→ Prompt: Copy the records below without altering a single word.

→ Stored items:
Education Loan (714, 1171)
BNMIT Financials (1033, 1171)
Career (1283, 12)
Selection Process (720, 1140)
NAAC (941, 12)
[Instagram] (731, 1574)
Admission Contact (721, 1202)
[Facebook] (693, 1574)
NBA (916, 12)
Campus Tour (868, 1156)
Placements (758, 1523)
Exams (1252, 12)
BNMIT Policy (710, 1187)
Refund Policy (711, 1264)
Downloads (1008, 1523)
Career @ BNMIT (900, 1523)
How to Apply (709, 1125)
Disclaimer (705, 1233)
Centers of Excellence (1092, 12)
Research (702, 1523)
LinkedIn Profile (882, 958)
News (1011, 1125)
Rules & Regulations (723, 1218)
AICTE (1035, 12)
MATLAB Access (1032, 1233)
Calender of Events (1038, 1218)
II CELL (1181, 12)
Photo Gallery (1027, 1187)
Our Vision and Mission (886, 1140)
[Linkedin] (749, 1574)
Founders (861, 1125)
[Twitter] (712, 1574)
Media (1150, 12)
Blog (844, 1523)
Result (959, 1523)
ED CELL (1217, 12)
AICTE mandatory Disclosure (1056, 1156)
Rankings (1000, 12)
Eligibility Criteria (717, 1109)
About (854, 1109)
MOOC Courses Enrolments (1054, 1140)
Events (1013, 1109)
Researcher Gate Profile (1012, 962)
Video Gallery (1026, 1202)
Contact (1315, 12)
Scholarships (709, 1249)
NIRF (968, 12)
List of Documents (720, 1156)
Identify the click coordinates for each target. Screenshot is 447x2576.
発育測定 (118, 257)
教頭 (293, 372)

→ Solution:
Education Loan (714, 1171)
BNMIT Financials (1033, 1171)
Career (1283, 12)
Selection Process (720, 1140)
NAAC (941, 12)
[Instagram] (731, 1574)
Admission Contact (721, 1202)
[Facebook] (693, 1574)
NBA (916, 12)
Campus Tour (868, 1156)
Placements (758, 1523)
Exams (1252, 12)
BNMIT Policy (710, 1187)
Refund Policy (711, 1264)
Downloads (1008, 1523)
Career @ BNMIT (900, 1523)
How to Apply (709, 1125)
Disclaimer (705, 1233)
Centers of Excellence (1092, 12)
Research (702, 1523)
LinkedIn Profile (882, 958)
News (1011, 1125)
Rules & Regulations (723, 1218)
AICTE (1035, 12)
MATLAB Access (1032, 1233)
Calender of Events (1038, 1218)
II CELL (1181, 12)
Photo Gallery (1027, 1187)
Our Vision and Mission (886, 1140)
[Linkedin] (749, 1574)
Founders (861, 1125)
[Twitter] (712, 1574)
Media (1150, 12)
Blog (844, 1523)
Result (959, 1523)
ED CELL (1217, 12)
AICTE mandatory Disclosure (1056, 1156)
Rankings (1000, 12)
Eligibility Criteria (717, 1109)
About (854, 1109)
MOOC Courses Enrolments (1054, 1140)
Events (1013, 1109)
Researcher Gate Profile (1012, 962)
Video Gallery (1026, 1202)
Contact (1315, 12)
Scholarships (709, 1249)
NIRF (968, 12)
List of Documents (720, 1156)
Identify the click coordinates for each target. Screenshot is 447x2576.
発育測定 (118, 257)
教頭 (293, 372)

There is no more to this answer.